While we are root causing it, as a workaround, we were able to build the JNI Library from source on the community AMI instance and copy it to /usr/lib. It solved the issue on our end. If you are able to, could you try doing this on your instance:

  1. Installing cmake, g++, and Java 14
  2. Setting JAVA_HOME=
  3. git clone https://github.com/opendistro-for-elasticsearch/k-NN.git
  4. git checkout v1.8.0.0
  5. cd jni && cmake . && make
  6. cp release/libKNNIndexV1_7_3_6.so /usr/lib
  7. Start ES process
  8. Rerun tests

Alternatively, using the Docker image may work as well.

Please update this thread with results if you can.

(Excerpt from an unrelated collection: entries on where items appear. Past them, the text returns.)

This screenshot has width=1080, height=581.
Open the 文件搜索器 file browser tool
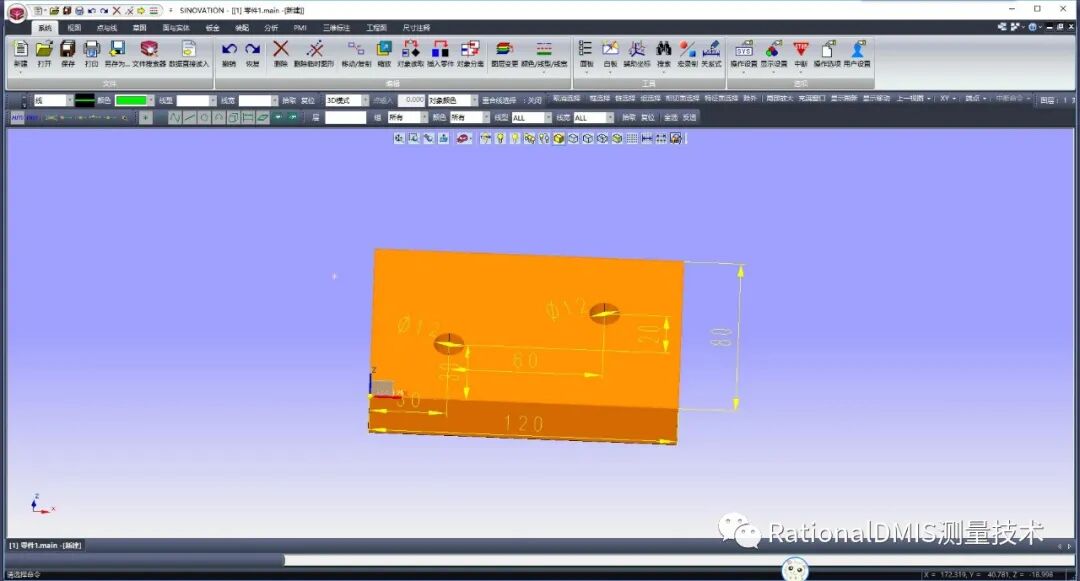(149, 52)
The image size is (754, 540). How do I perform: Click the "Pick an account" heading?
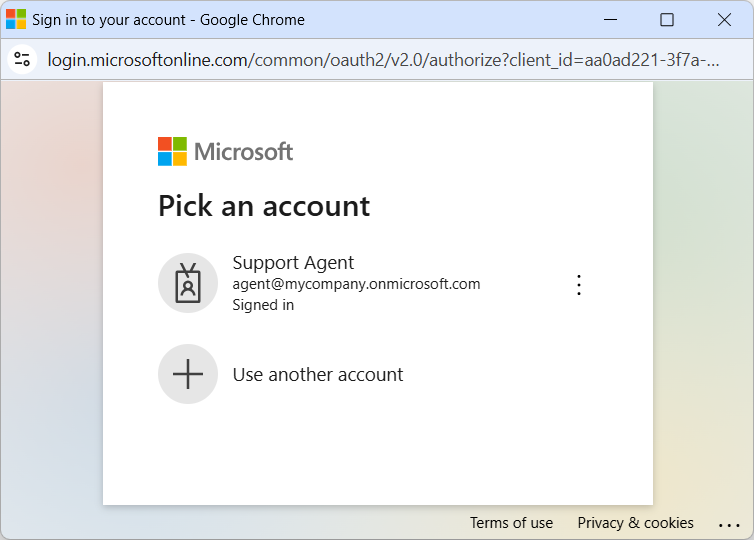pos(264,206)
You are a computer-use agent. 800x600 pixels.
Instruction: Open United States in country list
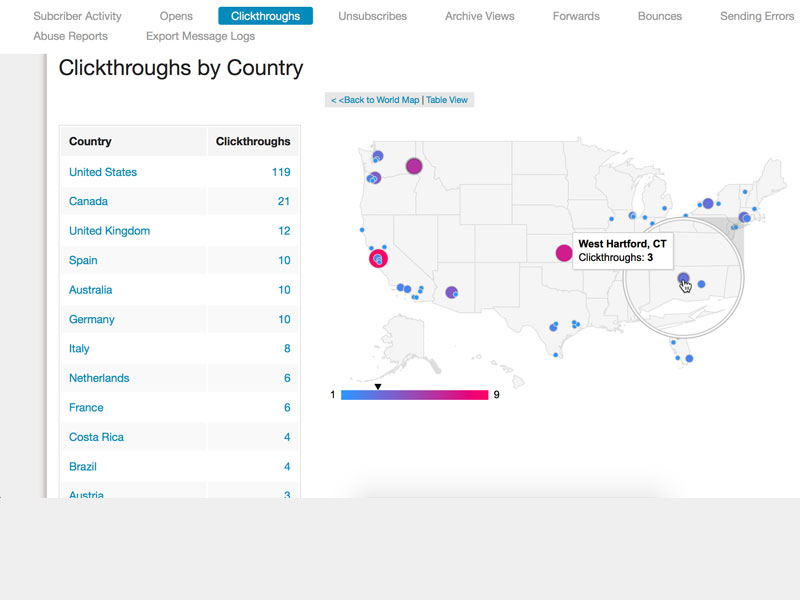click(x=103, y=172)
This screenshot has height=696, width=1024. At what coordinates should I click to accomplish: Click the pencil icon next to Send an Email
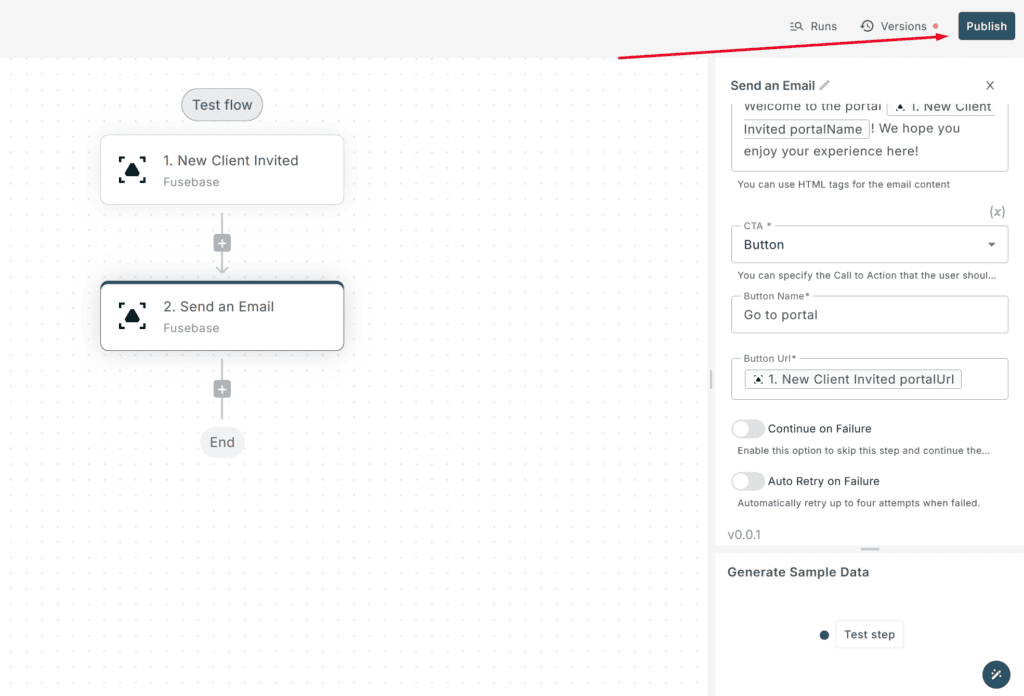click(x=824, y=86)
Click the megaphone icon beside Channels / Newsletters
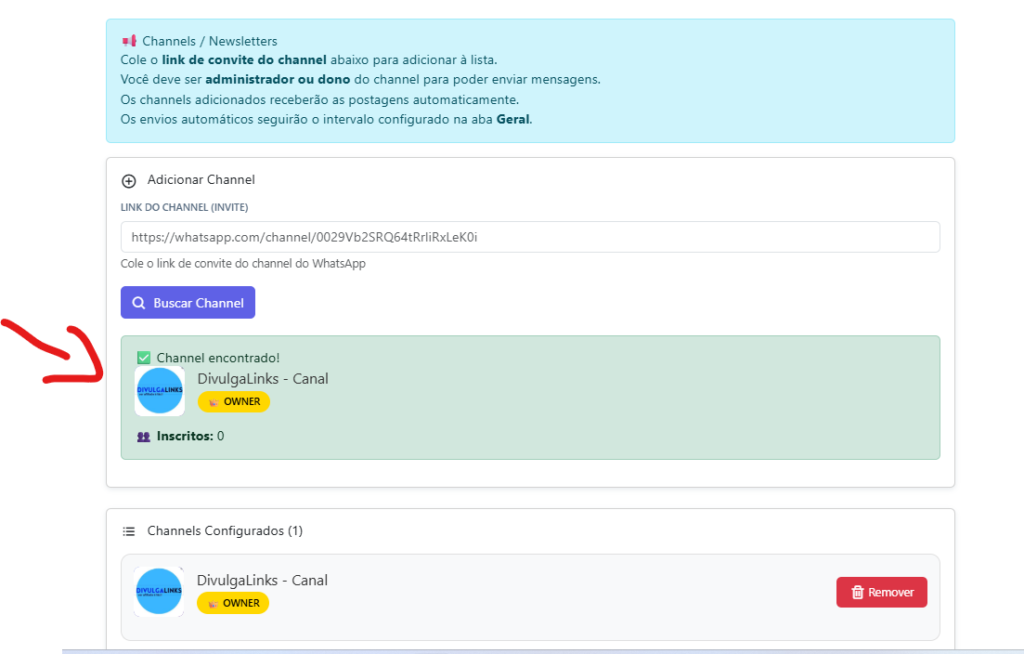Viewport: 1024px width, 654px height. (128, 41)
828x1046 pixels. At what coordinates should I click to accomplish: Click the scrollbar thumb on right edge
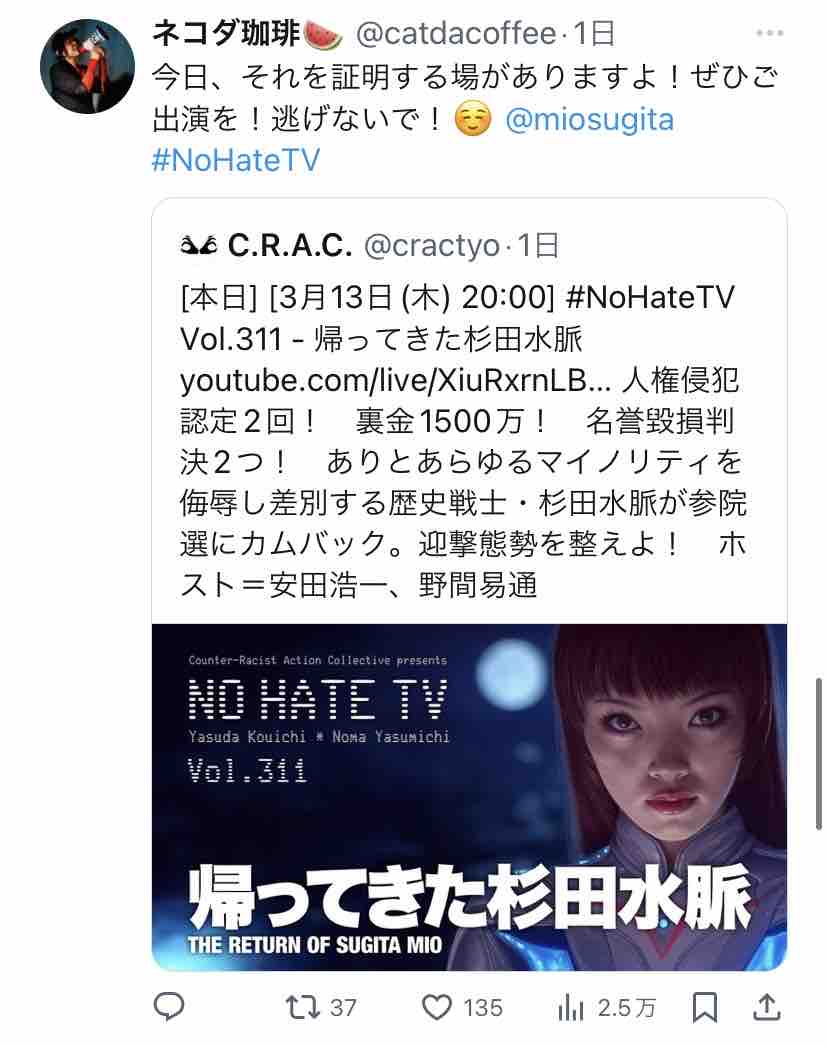(819, 753)
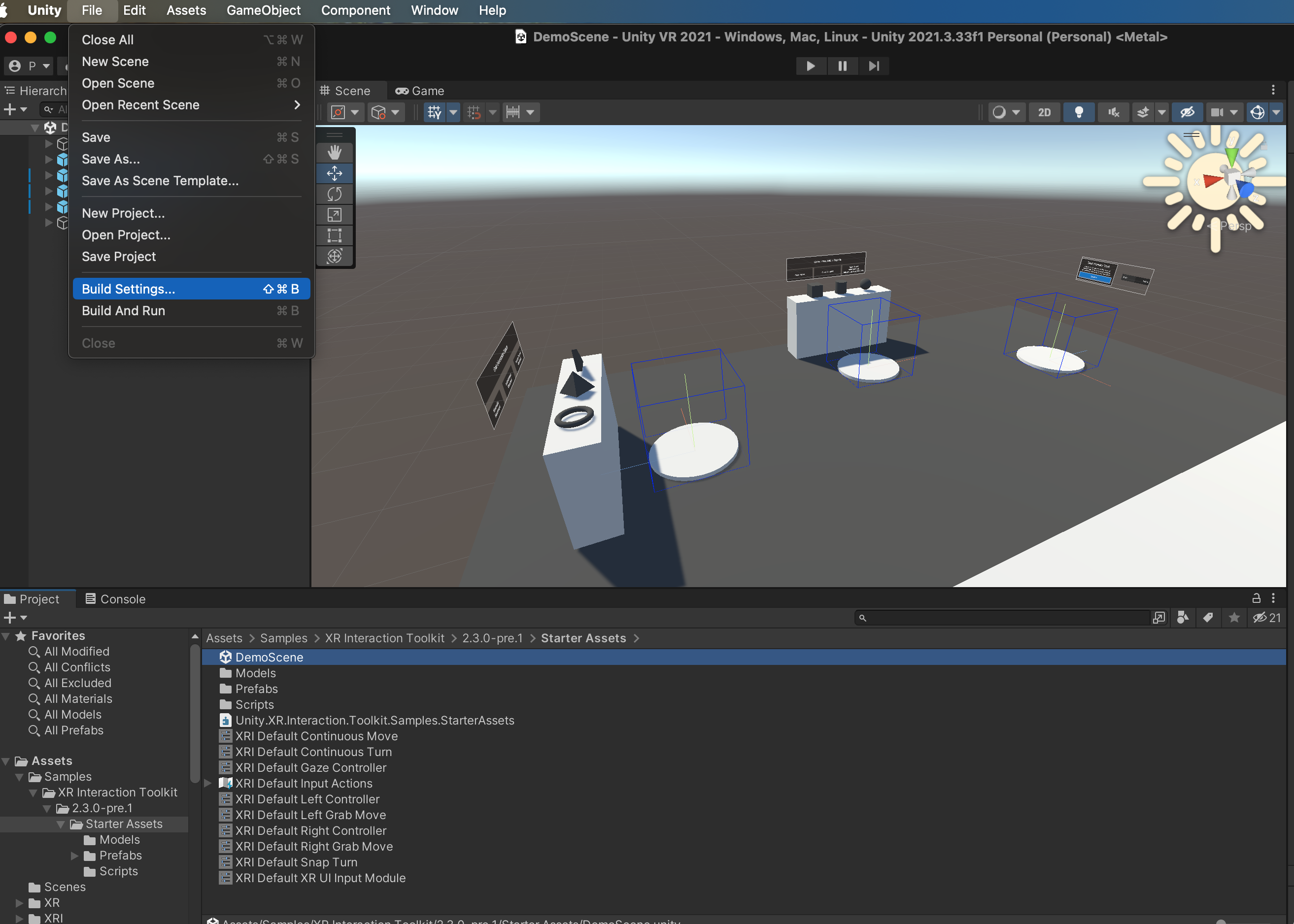Click Save Project menu entry
This screenshot has height=924, width=1294.
coord(118,257)
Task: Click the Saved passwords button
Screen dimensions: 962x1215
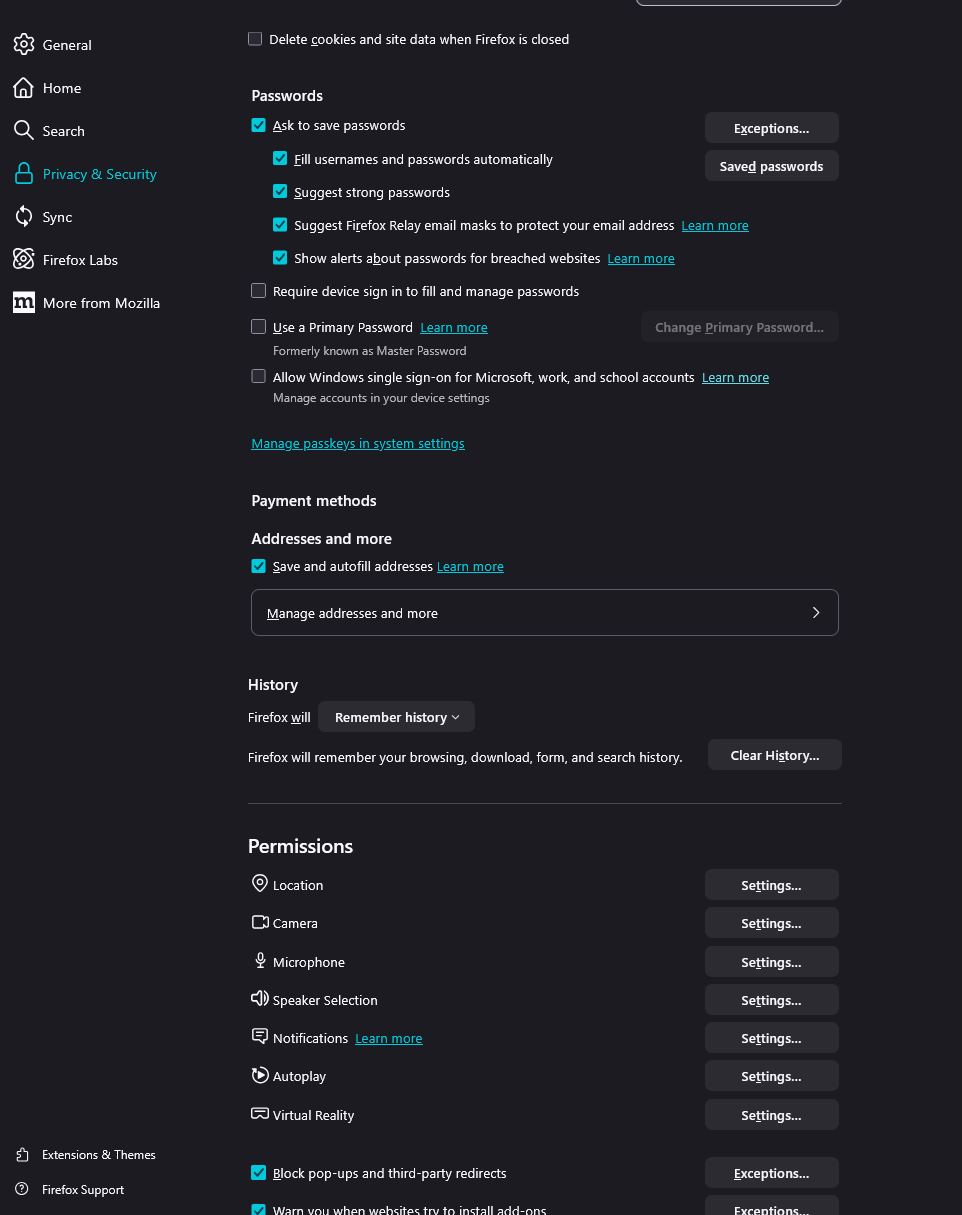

We will update this thread once we have the final fix.

Thanks for finding this!

Hi @jmazane

I followed the steps provided above.
In step 6, there was no folder named “release” & I found the libKNNIndexV1_7_3_6.so file in “k-NN/buildSrc” folder.

But, this code still have the same error.

body = {"query": { "match_all": {} } }
hits = es.search(index='knn-index', body=body, size=10)['hits']['hits']
for d in hits:
  feat = d['_source']['feature_vector']
  _id  = d['_id']
  body_n = {
    "size": 1,
    "query": {
      "knn": {
        "feature_vector": {
          "vector": feat,
          "k": 1
        }
      }
    }
  }
  new_id = es.search(index='knn-index', body=body_n, size=1)['hits']['hits'][0]['_id']
  print(_id, new_id, _id == new_id )

I will try some other methods to install the kNN (RPM or Docker) and will let you know the results.

Thanks for the help

Hi @nmsaey42,

Looks possibly because of this bug Bad recall from ODFE1.8 · Issue #154 · opendistro-for-elasticsearch/k-NN · GitHub.
@jmazane and I are working on fix. Same issue could happen with other distributions as well. We would update you after doing some performance tests and you could verify on the community AMI. Thanks for pointing this issue.

Hello @vamshin

I upgraded the opendistro version to 1.9.0

And

I have indexed 520229 documents & I am continuously indexing new documents & searching in the index.

But, the results are mismatched.

When I search with an already indexed document vector, the original document does not get returned. Instead the document which is recently indexed gets high priority & is returned as number 1 choice.

It looks like it is not searching the entire graph, and is prioritising the latest documents indexed.